Young Kevin was at this time a handsome youth, and had unconsciously won the affections of a beautiful maiden, who once followed him to the woods. The young saint perceiving her, threw himself into a bed of nettles, and then gathering a handful scourged the maiden with the burning weeds. "The fire without", says the biographer, "extinguished the fire within", and Kathleen repenting became a saint. There is no foundation for the story, which Moore has wedded to immortal verse, that Kevin flung the unhappy Kathleen from his cave, in the face of Ludguff, into the depths of the lake below. Kevin then retired into the wilds of the Glendalough valley, where he spent many years in a narrow cave, living alone with God in the practice of extreme asceticism. In the course of time, holy men gathered round him, and induced him to build the monastery, whose ruins still remain lower down in the more open valley to the east. Here his fame as a saint and scholar attracted crowds of disciples, so that Glendalough became for the east of Ireland what the Arran Islands were for the west -- a great school of sacred learning, and a novitiate in which the young saints and clergy were trained in virtue and self-denial.
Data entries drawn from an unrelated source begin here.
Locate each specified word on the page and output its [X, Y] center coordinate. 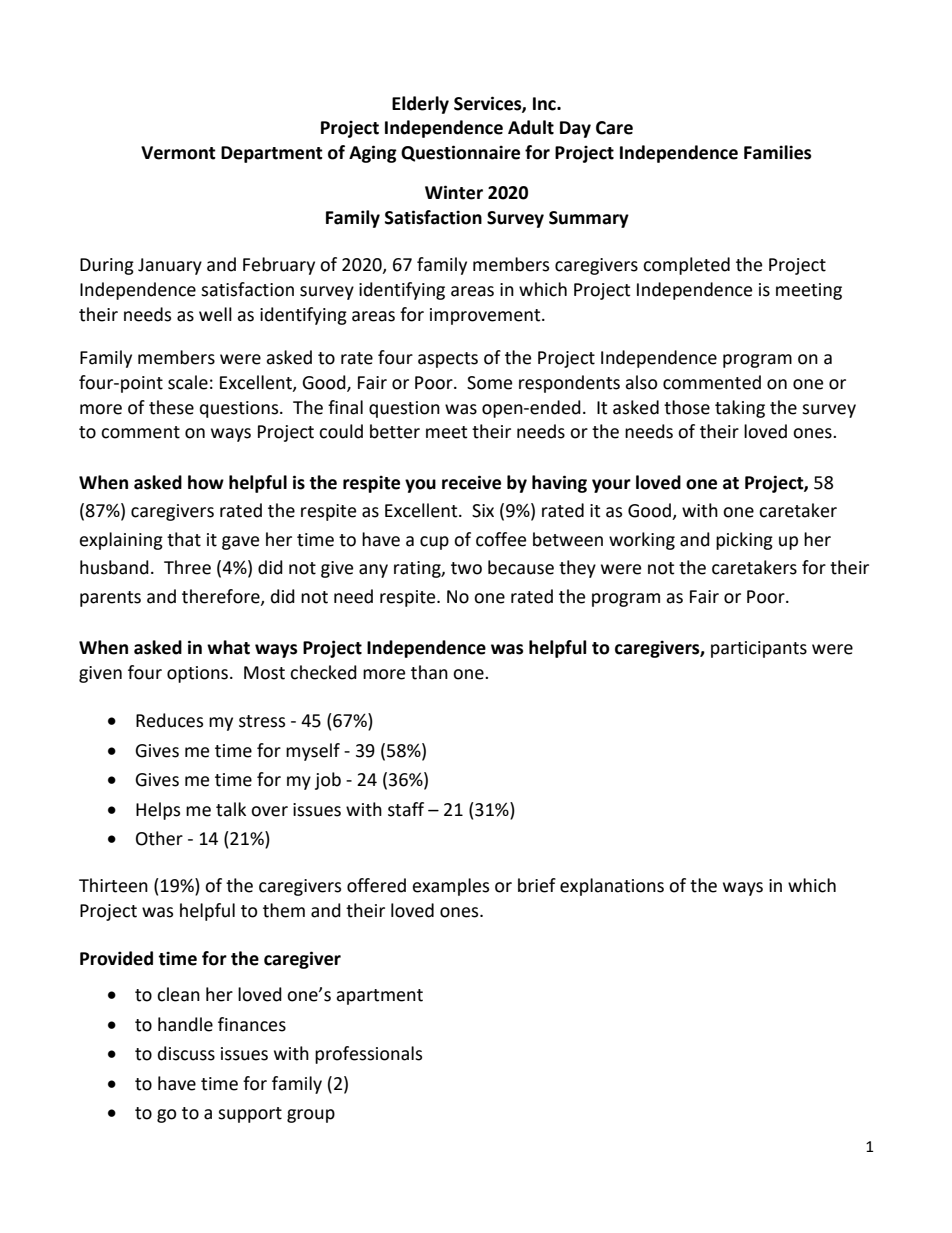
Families [777, 152]
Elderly [420, 105]
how [206, 482]
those [687, 407]
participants [759, 649]
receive [471, 482]
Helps [158, 811]
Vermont [178, 153]
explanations [612, 887]
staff [406, 809]
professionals [368, 1055]
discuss [186, 1053]
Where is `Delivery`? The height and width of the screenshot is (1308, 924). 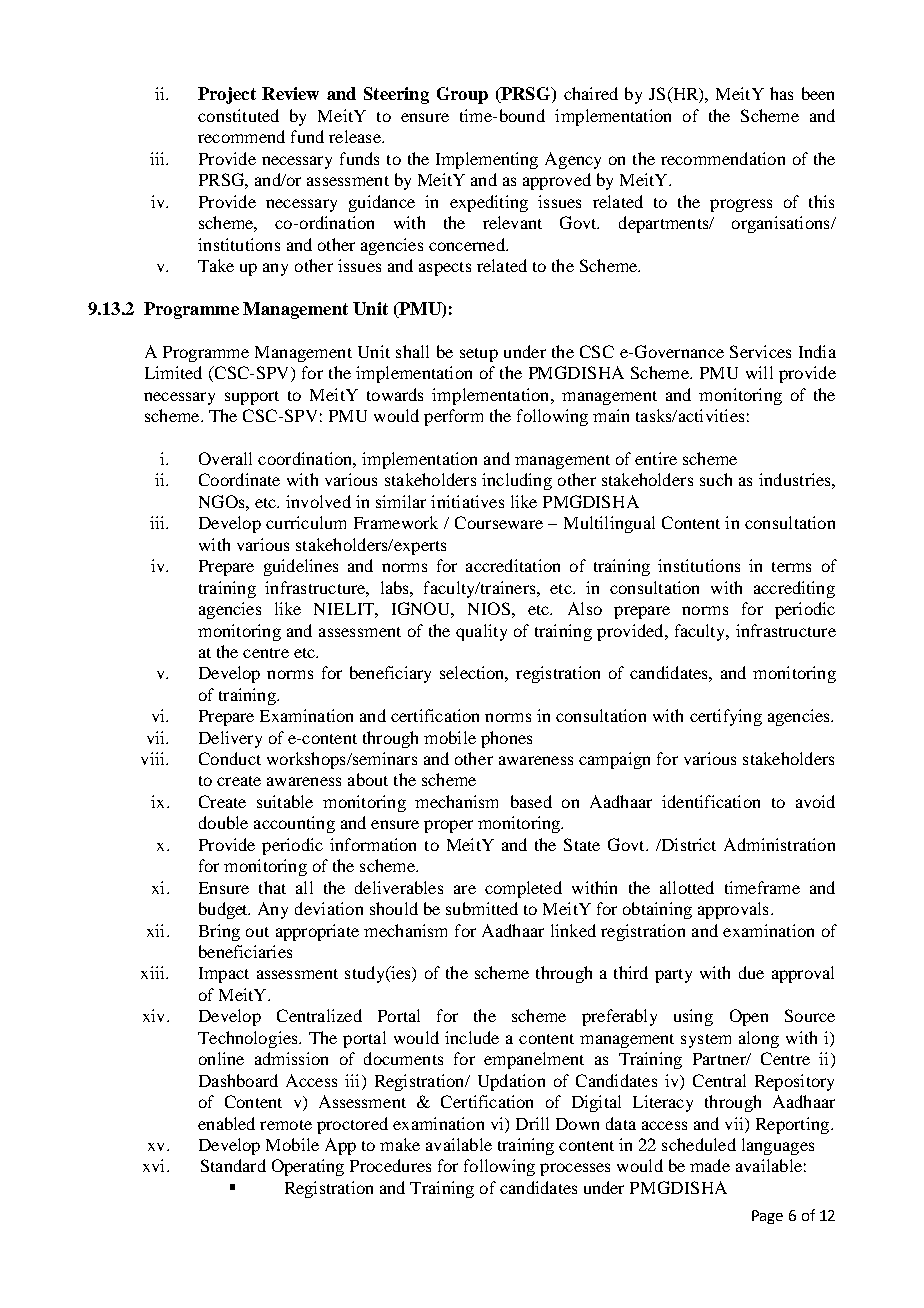
Delivery is located at coordinates (230, 739).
One of the most celebrated of the pupils of St. Kevin at Glendalough was St. Moling, founder of the well-known monastery called from him St. Mullins on the left bank of the Barrow in the southwest of the County Carlow. Like his master Kevin, he was a man of learning and extreme austerity, living, it is said, for a long time, as Kevin did, in a hollow tree. He was also an elegant writer both in Latin and in Irish. Several Irish poems have been attributed to him, his prophecies were in wide circulation, and the "Yellow Book of St. Moling" was one of those which Keating had in his hands, but which has since been unfortunately lost. Of all the scholars of Glendalough, however, St. Laurence O'Toole was by far the most distinguished. A great scholar, bishop, patriot, and saint, he owed his entire training in virtue and in learning to this school. So far did he carry his devotion to St. Kevin that, even after he had become Archbishop of Dublin, he made it a practice to retire from the city, and spend the whole Lent in the very cave in the face of the rock over the lake where St. Kevin had lived so long alone with God.
The existing ruins at Glendalough still form a very striking scene in that wildly beautiful mountain valley. Within the area of the original enclosure are the great church, a cathedral, built probably in the time of St. Kevin, a fine round tower still 110 feet in height, the building called St. Kevin's Cro or kitchen, and the Church of the Blessed Virgin, for whom Kevin, like most of the Irish saints, had a particular devotion. The building called St. Kevin's kitchen was doubtless the private oratory and sleeping chamber of the saint, the latter being in the croft overhead, as in St. Columba's house at Kells.